#### CONSIGNE 1
Relevez toutes les villes où, selon l'article sur les émeutes en Suède, des véhicules ou des bâtiments ont été incendiés.
#### CONSIGNE 2
Poursuivez, s'il vous plaît, l'article sur les émeutes en Suède après sa dernière phrase.

#### EXTRAIT DU DOCUMENT
◆ ◆ ◆

Emeutes en Suède : la fin d'un modèle d'intégration ?
Plusieurs véhicules ont de nouveau été incendiés dans la nuit de vendredi à samedi
dans des quartiers pauvres de Stockholm, la capitale suédoise. Des forces de sécurité
supplémentaires ont été déployées sur place. Les émeutes en Suède semblent même faire
tache d'huile puisque des véhicules et des bâtiments ont également été incendiés dans
les villes moyennes d'Uppsala, d'Oerebro et Linkoeping.
Le chômage des jeunes
et la difficile intégration d’immigrés explique en partie le malaise derrière ces
explosions de violence. Cette flambée de violence fait les gros titres de la presse
en Europe, peu habituée à évoquer des émeutes dans le pays scandinave. Des épisodes
de violences qui sont directement liés à l’évolution du modèle socio-économique suédois
comme nous l’explique Frédérique Harry, chercheuse au département des études scandinaves
à la Sorbonne à Paris
Pour
la chercheuse, ces émeutes s’expliquent principalement par « une montée des inégalités
continue depuis une quinzaine d’années » qui a agrandi la fracture entre « ceux qui
s’intègrent facilement et ceux qui, pour des raisons sociologiques, ont tendance à
être exclus (et de façon continue) du marché du travail. »
Depuis 25 ans,
un changement de modèle lié à une forte augmentation des inégalités
Pour
Frédérique Harry, les réformes libérales prises par la Suède à la suite de la crise
économique des années 1990 ont eu tendance à « miner un peu l’idée du collectif »
qui caractérise le modèle scandinave, au profit d’un individualisme croissant. Selon
elle, « les émeutes qui arrivent aujourd’hui sont le signe d’un problème qui existe
depuis un certain nombre d’années. »

◆ ◆ ◆

#### DONNÉES FOURNIES

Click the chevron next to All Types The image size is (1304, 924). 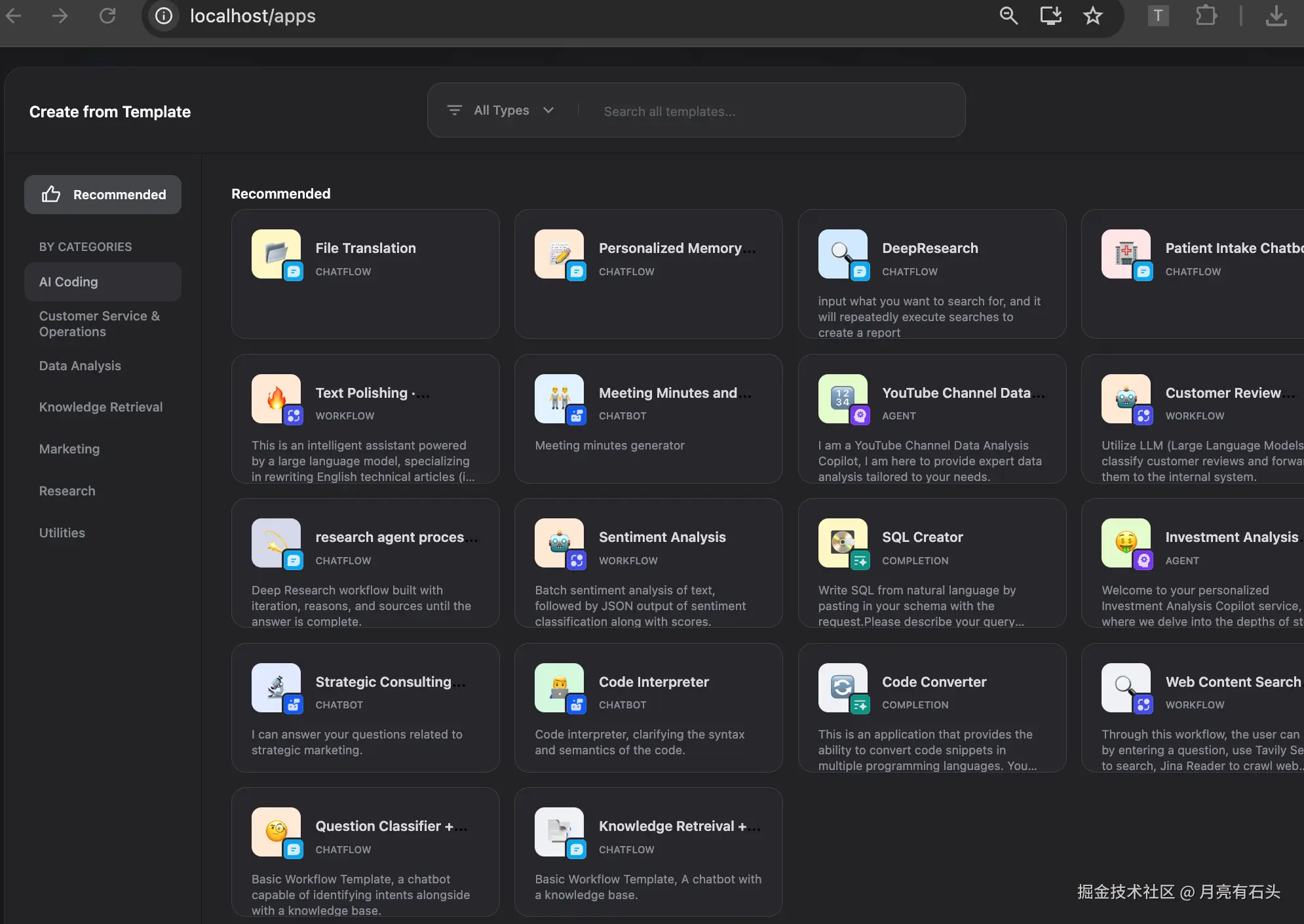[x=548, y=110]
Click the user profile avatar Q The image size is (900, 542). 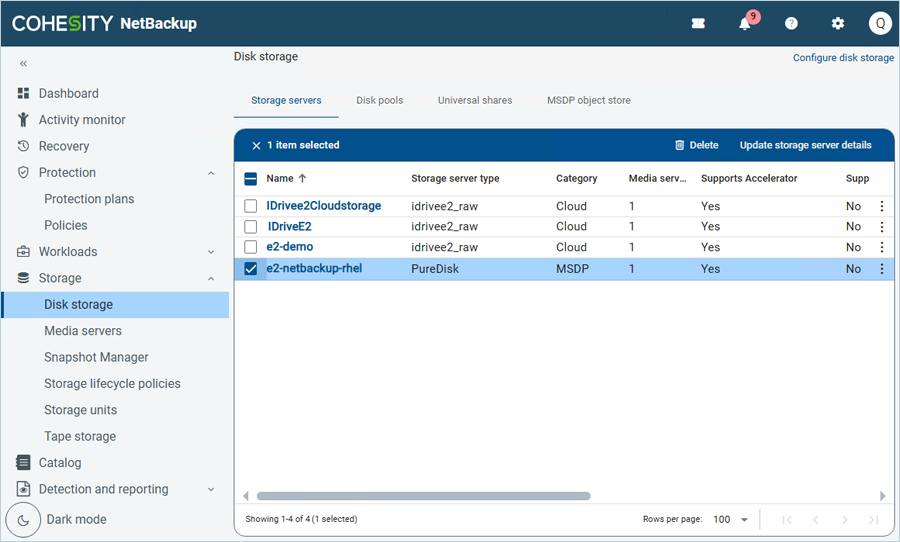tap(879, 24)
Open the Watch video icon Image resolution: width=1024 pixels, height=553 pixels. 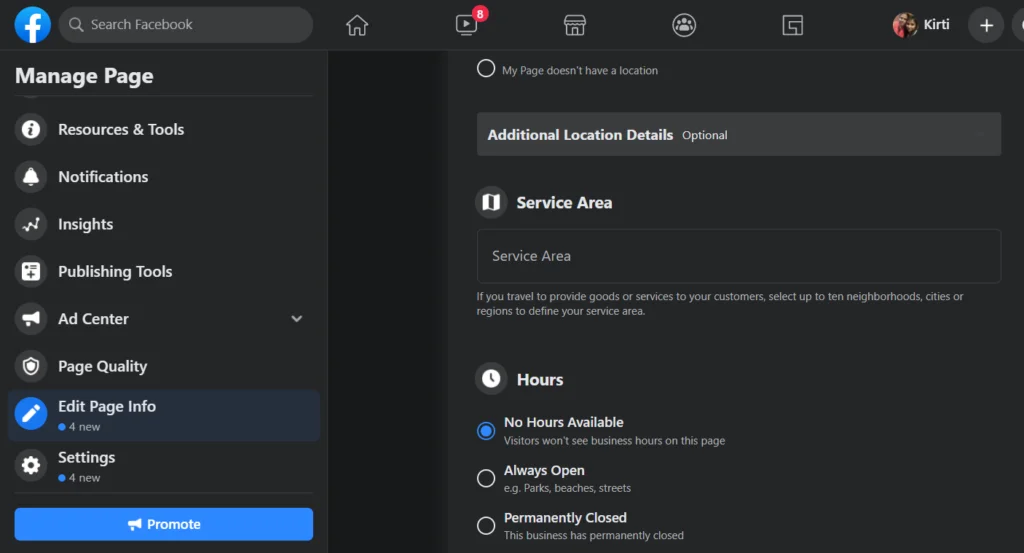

◆ ◆ ◆

#### RÉPONSE 1
Stockholm, Uppsala, Oerebro, Linkoeping

#### RÉPONSE 2
Les questions sociales, premières raisons
des émeutes
Selon la spécialiste des études scandinaves, cela ne fait aucun
doute : « les problématiques sociales sont celles qui sont venues en priorité ». Elle
insiste notamment sur cette jeunesse marginalisée « qui se sent exclue, qui ne voit
aucune perspective pour elle et qui est touchée par un chômage de masse ». Ces émeutes
suédoises sont donc très proches de celles de France, de Londres ou de Copenhague.
La
question communautariste, si elle n’est pas parmi les causes principales des émeutes,
est canalisée par l’extrême droite pendant les émeutes : « des groupes de jeunes skinhead
ont commencé à aller dans ces banlieues, soi-disant pour assurer la sécurité mais
en réalité pour se confronter à ces émeutiers » et cela alimente la tension communautaire.
La
Suède est encore aujourd’hui un pays d’accueil
Si la Suède est toujours
une terre d’accueil, l’extrême droite se bat pour inverser cette politique d’immigration
jugée trop favorable. Et ces émeutes arrivent parfaitement dans leur calendrier puisqu’un
débat au Parlement sur les questions d’immigration est prévu pour la fin du mois,
« justement demandé par l’extrême droite qui a fait son entrée au Parlement aux dernières
élections en 2010 ». Pour contrecarrer les projets de ces groupes extrémistes,
le Premier Ministre a rappelé dès le début des événements que « la Suède est une terre
d’accueil et c’est une très bonne chose aujourd’hui ».
Propos recueillis
par Olivier Bonnel
(Photo : à Stockholm, des pompiers éteignent l'incendie
d'une école mise à feu)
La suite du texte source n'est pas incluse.